Lake Mead's elevation has spent years bouncing along levels that, a generation ago, water managers would have called a crisis. The Bureau of Reclamation has pulled back declared shortage tiers multiple times in recent years, and the river that supplies roughly 40 percent of Arizona's water remains structurally overallocated relative to what it actually delivers in an average year.

A report this week from CBS News frames what many Arizona water managers have been saying quietly for a while: the structural fixes are not keeping pace with the structural problem, and more aggressive cutbacks across the seven Colorado River basin states remain a real possibility.

For Phoenix-area and Tucson-area households, that is not an abstraction.

What's actually changing

The Central Arizona Project canal moves Colorado River water from Lake Havasu into the Phoenix and Tucson metro areas. Arizona sits at the junior end of the priority ladder among the Lower Basin states, which means in a declared shortage, CAP agricultural and municipal deliveries get cut before California's senior allocations do. The state has been banking water underground for years through the Arizona Water Bank Authority, which provides a meaningful buffer — but that buffer is finite and has already been drawn on.

Municipal utilities across the Valley have their own blended supply portfolios: CAP water, Salt River Project surface water, groundwater, and reclaimed water. So a CAP reduction does not mean your tap goes dry tomorrow. What it means is that your utility's cost structure shifts, groundwater pumping increases (which is more expensive and less sustainable), and the probability of tiered pricing that penalizes high use goes up meaningfully over a multi-year horizon.

Rural Arizona households on private wells or small shared systems face a different and more acute version of this problem. Aquifer levels in parts of the Willcox Basin, the Tucson Basin, and areas east of Phoenix have been declining for years. There is no CAP buffer for a household on a 200-foot well.

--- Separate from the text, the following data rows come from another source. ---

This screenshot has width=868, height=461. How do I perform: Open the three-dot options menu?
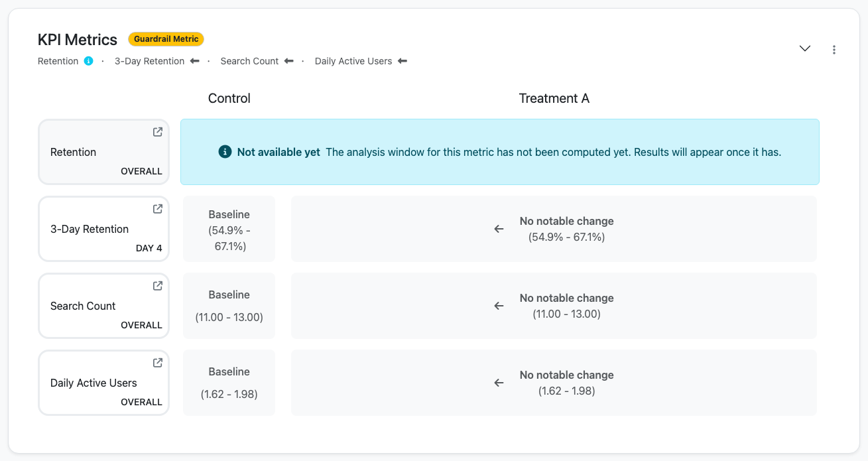[834, 50]
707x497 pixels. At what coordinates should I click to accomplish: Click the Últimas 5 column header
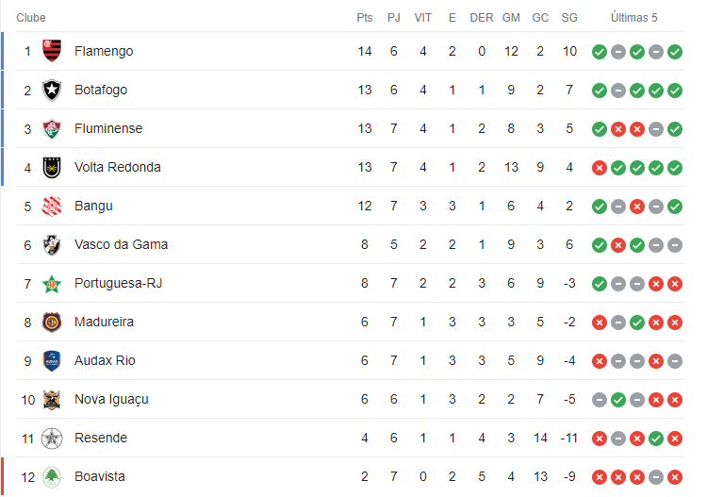634,18
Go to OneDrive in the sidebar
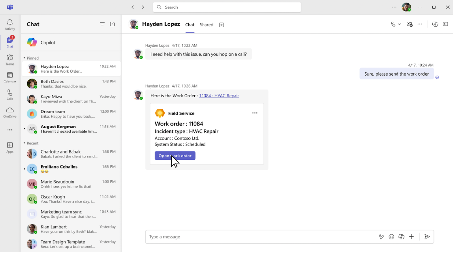Viewport: 454px width, 253px height. (10, 112)
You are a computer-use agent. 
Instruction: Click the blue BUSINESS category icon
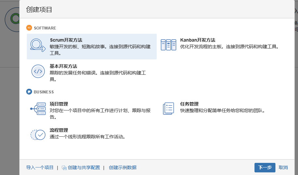coord(29,92)
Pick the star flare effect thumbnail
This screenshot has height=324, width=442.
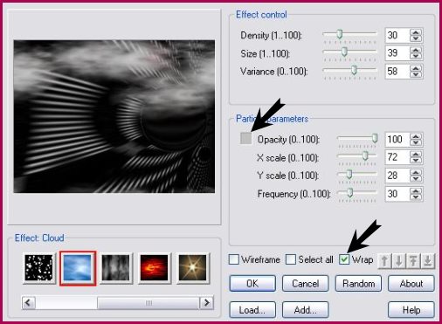click(x=192, y=268)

What the CBS News framing adds is the political dimension: basin-wide negotiations over revised operating guidelines for post-2026 are unresolved, and the range of outcomes is genuinely wide. Some scenarios involve relatively modest adjustments. Others involve cuts that would require Arizona cities to accelerate conservation mandates they have been phasing in gradually.

What we'd actually do

Audit your actual monthly water use and find out which utility serves you. Pull your last three water bills and look at gallons used per billing cycle, not just the dollar amount. The Arizona Department of Water Resources website lists service area maps for major utilities. Knowing whether you're on a Salt River Project-supplemented system versus a purely CAP-dependent smaller utility tells you something real about your exposure.

Most households discover they're using significantly more than they realize on irrigation. Outdoor landscaping in Arizona can account for 60 to 70 percent of residential water use in summer months, according to utility conservation data. That's where your leverage is, not three-minute showers.

If you're on a private well, get it tested and measured now, not after you notice a problem. A licensed well driller or pump company can measure your static water level and compare it to historical records. The Arizona Department of Environmental Quality maintains some baseline data, but your pump company's records are often more granular. Budget $150 to $300 for a service call. This is the single highest-return action for rural households.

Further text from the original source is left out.